Where multiple phonetic variants are acceptable in the Maltese lexicon (e.g. kuntrast versus kontrast for "contrast"), the transcription reflects the recorded phonetic realization. Other common non-standard realizations of the metathetic (qbija versus bqija "remainder") or epenthetic formation (bej' versus bejn "between") were corrected to official orthographic standards.
This corpus consists entirely of synthesized speech using a concatenative Text to Speech Engine created by CrimsonWing and distributed by the Foundation for Information Technology Accessibility (FITA). The main purpose of this corpus is for use in data augmentation of ASR systems.
More information on the TTS system used is available here.
The dataset has the following characteristics:
- All sentences were sourced from the MLRS Korpus Malti v3.0 and put in a single plain text file. The text includes punctuation marks.
- To facilitate the text processing, sentences are split to fit into lines with 30 words only.
- Punctuation marks and sentences including not UTF-8 characters are removed.
- Sentences with foreign words and proper names were removed.
- As the letters "c" and "y" do not really belong to the Maltese alphabet, sentences including words with any of those letters were removed. This is done to ensure that only Maltese words will be included in each sentence.

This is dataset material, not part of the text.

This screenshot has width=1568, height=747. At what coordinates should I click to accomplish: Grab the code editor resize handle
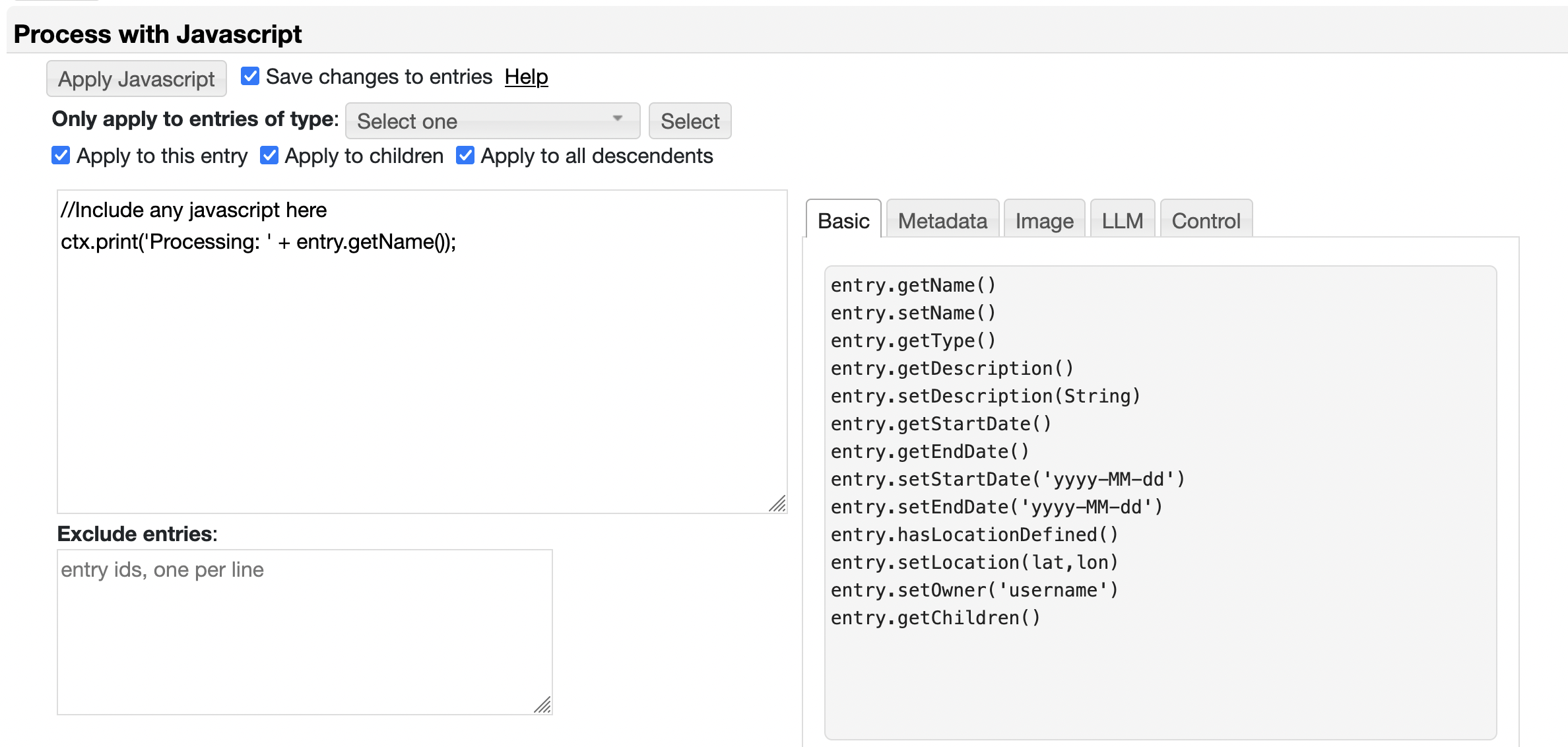[x=778, y=504]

- Using Python, the resulting sentences are now put into a simple list; so, each element is a word.
- Each word of the list is now taken one by one to produce text lines of exactly 13 words. This process only generated 27,714 sentences of the 52,500 that constitute the whole corpus.
- To produce the remaining sentences, the words of the list were shuffled and the process in the previous point were repeated until we got the 52,500 sentences needed by the corpus.
- At the end, the produced sentences were converted into utterances using the TTS system.
The MASRI-TEST CORPUS was created out of YouTube videos belonging to the channel of the University of Malta. It has a length of 1 hour and it is gender balanced, as it has the same number of male and female speakers.
The MASRI-TEST CORPUS was possible due to a collaboration of two different Universities. The data selection and audio segmentation was performed by the CIEMPIESS-UNAM Project at the Universidad Nacional Autónoma de México (UNAM) in Mexico City. The audio transcription and corpus edition was performed by the MASRI Team at the University of Malta in the Msida Campus.
The MASRI-DEV CORPUS was created out of YouTube videos belonging to the channel of the University of Malta. It has a length of 1 hour and it is gender balanced, as it has the same number of male and female speakers.
The MASRI-DEV CORPUS was possible due to a collaboration of two different Universities. The data selection and audio segmentation was performed by the CIEMPIESS-UNAM Project at the Universidad Nacional Autónoma de México (UNAM) in Mexico City. The audio transcription and corpus edition was performed by the MASRI Team at the University of Malta in the Msida Campus.